I heard something last week that was so addictive that I am happily waking up before dawn in anticipation of hearing this music again. You might be thinking, ‘Crazy lady’ and I couldn’t blame you but it is almost sufficient enticement to get me out of bed before dawn in winter and down to the nearby bushland to try recording it.
Are you a morning person? My early morning alarm is usually the cat leaping onto my bed, nudging me with his cold nose, and meowing in ever-increasing tones telling me that his food bowl is empty. I can ignore the yowls but not the nibbles on my toes.
Last week however, my furry intruder was early and the sun’s rays were just lighting up the hills across the valley, immersing my bedroom in that half-light before dawn. Opening my eyes, I could see a sliver of pale washed blue sky through the linen curtains that moved lightly in the morning breeze.
It was a strange feeling, not knowing why all my senses were alert yet the cat was also sitting up, eyes wide, ears twitching quite obviously listening to something. It was as if the air around me was vibrating with song, and the room a tunnel with the notes bouncing off the walls. The dawn chorus was so clear and so beautiful it was like being submerged in bird song or in a painting filled with music and I lay there, trying to identify which bird produced which sound. It was early, well before the sun had risen so there was almost no traffic noise to compete with this chorus. It was also a very cool winter’s morning so this symphony dominated the airwaves.
I had forgotten how truly magnificent is the dawn chorus in Australia. Gloriously melodic notes floated on the air, a soft warble, a chirrup, a twireep, a trill and more and more songs. All these sounds cascading together to form one of the most beautiful natural chorus anyone could wish to hear. I am no expert but I think I could make out at least some of the following bird songs from the magpies, the grey butcherbirds, the blue-faced honeyeater, the common myna, the black-faced cuckoo shrike, the willy wagtail and of course the kookaburra. There were probably others I didn’t identify.

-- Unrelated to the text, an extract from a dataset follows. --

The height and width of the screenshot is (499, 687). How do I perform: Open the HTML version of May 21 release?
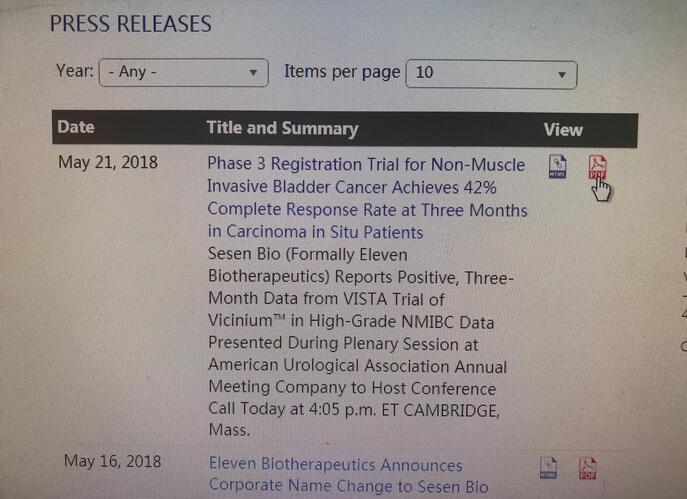(x=559, y=167)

Listening to this music I tried to remember other dawn choruses and I think Australia does it better than anywhere else. They sure sound louder than other choruses I have heard. Perhaps this is because songbirds originated in Australia about 23 million years ago.
Although our dinosaur bones have survived, our very fragile bird skeletons tend not to, making it difficult to determine the migration of songbirds. Now a team led by Dr Rob Moyle from the University of Kansas, USA is using DNA to study the migration of these songsters. They are thought to have occurred travelled across the chain of islands called Wallacea that lay between Australia and New Guinea and the Indonesian archipelago.

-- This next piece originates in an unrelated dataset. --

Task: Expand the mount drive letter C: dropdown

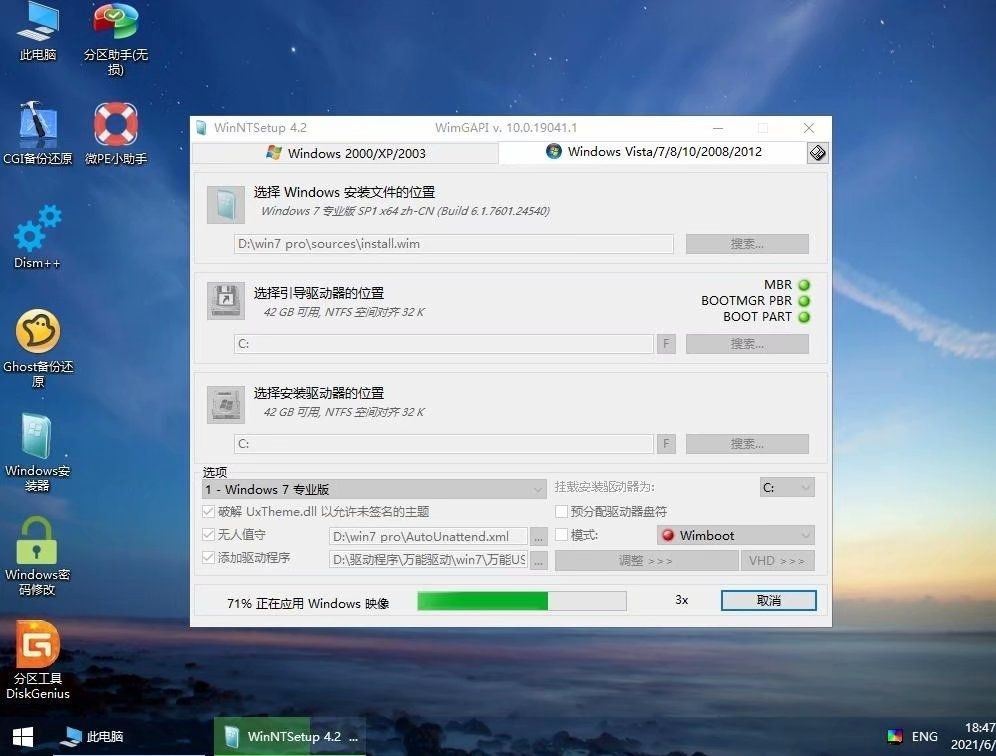Action: point(786,487)
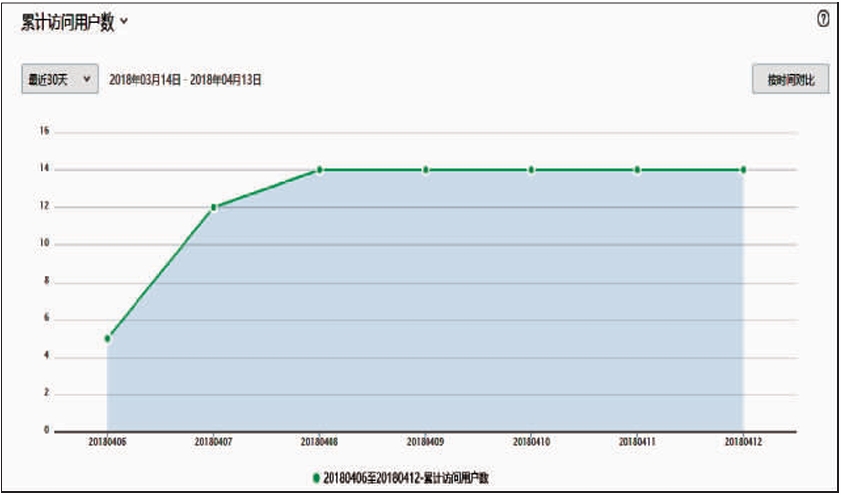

Australia has many eucalypts and paperbarks as well as grevilleas that bear nectar producing flowers which attract the honeyeaters and lorikeets. These birds which feed voraciously on the flowers and fight over their food patch, have become the primary pollinators of trees and shrubs.
At the moment my local park and bushland has lots of flowering wattles, eucalypts and grevilleas.

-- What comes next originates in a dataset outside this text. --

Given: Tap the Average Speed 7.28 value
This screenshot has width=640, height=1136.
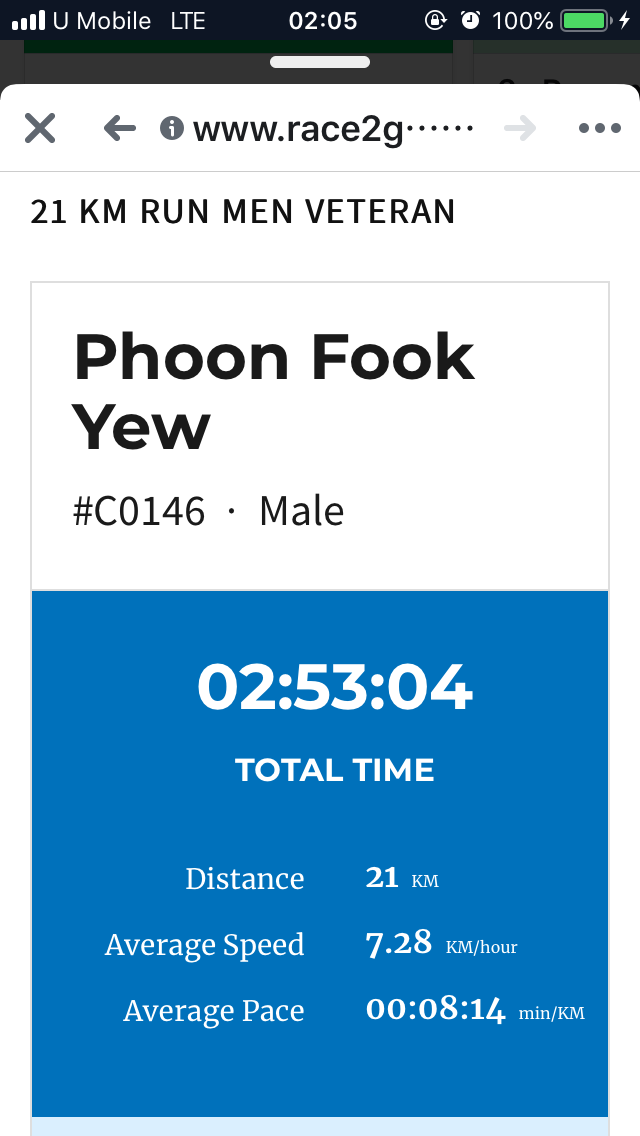Looking at the screenshot, I should (x=399, y=943).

Each afternoon when I go for a walk and I see the myna birds feeding on the Grevilleas and there was even a very shy Rosella munching on the last of the sunflower seeds. Sometimes it feels as if the trees are starting to vibrate with the bees feeding on the flowers.
In the Northern Hemisphere it is small birds such as the hummingbirds that act as pollinators and most trees are pollinated by wind or insects.
On other mornings this week I have also heard the dawn chorus but it hasn’t been as loud or clear and I wondered why on that one morning it was like being in a tunnel of sound. Perhaps winter is the reason. I was intrigued to read a description using the same words in Nature’s Music: The Science of Birdsong by Peter R Marler and Hans Slabbekoorn. Apparently in winter you often get an ‘inversion’ layer of cold air sitting just above the ground and when the birds sing, their songs are reflected off the warm layer above them and beamed along the ‘tunnel of cold air’. Sound travels better in still cold air than warm air which may be why the bird song at dawn seems up to 20 times louder than in the middle of the day.
At least I have this beautiful sight every morning.